Even though facts matter most, the first thing to do when reading a book about any right-wing figure, or any event or happening important to the Left, is to check the political angle of the author, to know the likely slant. Somewhat surprisingly, most recent popular English-language general histories of the Spanish Civil War are only modestly tilted Left.

The best-known is that by Hugh Thomas (recently deceased and a fantastic writer, mostly on Spain’s earlier history), which I’ve read; Antony Beevor, specialist in popularized histories of twentieth-century war, also wrote one, which I have skimmed. Several others exist, and voluminous Spanish-language literature, as well, about which I know essentially nothing other than as cited in English-language texts.

Reading biographies of Franco, rather than histories of the Civil War, pulls back the lens to see Spain across the first three-quarters of the twentieth century, not just in the years between 1936 and 1939. Any history revolving around Franco in that period is necessarily both a history of Spain and the history of Left-Right conflict.

This is useful because my purpose is not just to understand Franco, although that’s interesting enough, but what Franco and his times say for our times.

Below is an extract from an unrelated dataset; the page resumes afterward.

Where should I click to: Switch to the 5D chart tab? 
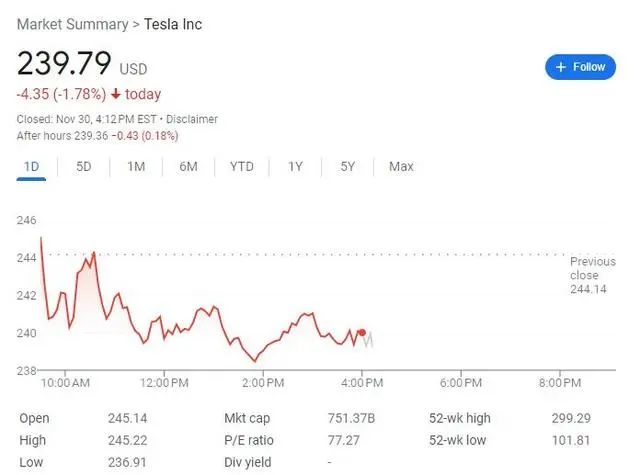[84, 166]
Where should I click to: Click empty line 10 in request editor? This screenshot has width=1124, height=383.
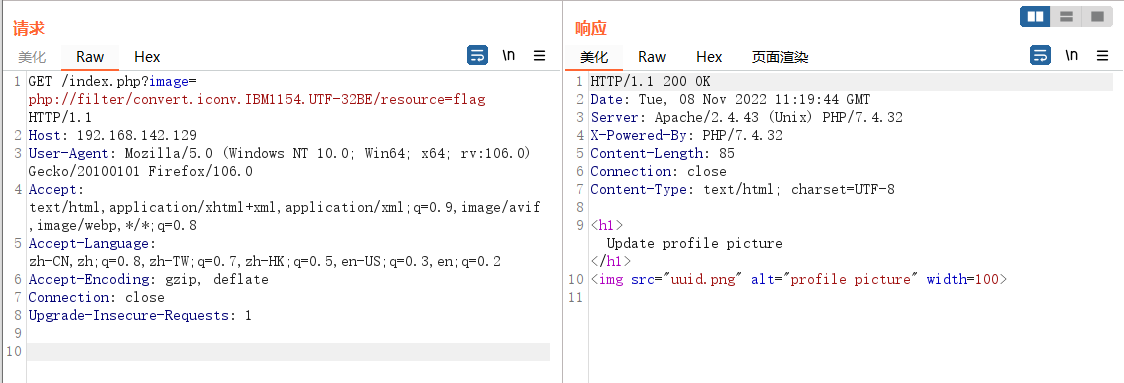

While my initial intention was just to read one biography, it quickly became clear that more detail would allow more clarity. I deemed this amount of effort important because I think the Spanish experience in the twentieth century has a lot to say to us.

Therefore, I selected three biographies. The first was Franco: A Personal and Political Biography, published in 2014, by Stanley Payne, a professor at the University of Wisconsin. Payne has spent his entire long career writing many books on this era of Spain’s history, and he is also apparently regarded as one of the, if not the, leading experts on the typology of European fascism. Payne’s treatment of Franco is straight up the middle, neither pro nor con, and betrays neither a Left nor Right bias—although, to be sure, a straightforward portrait contradicts the Left narrative, and thus can be seen as effectively tilted Right, whatever the author’s actual intentions.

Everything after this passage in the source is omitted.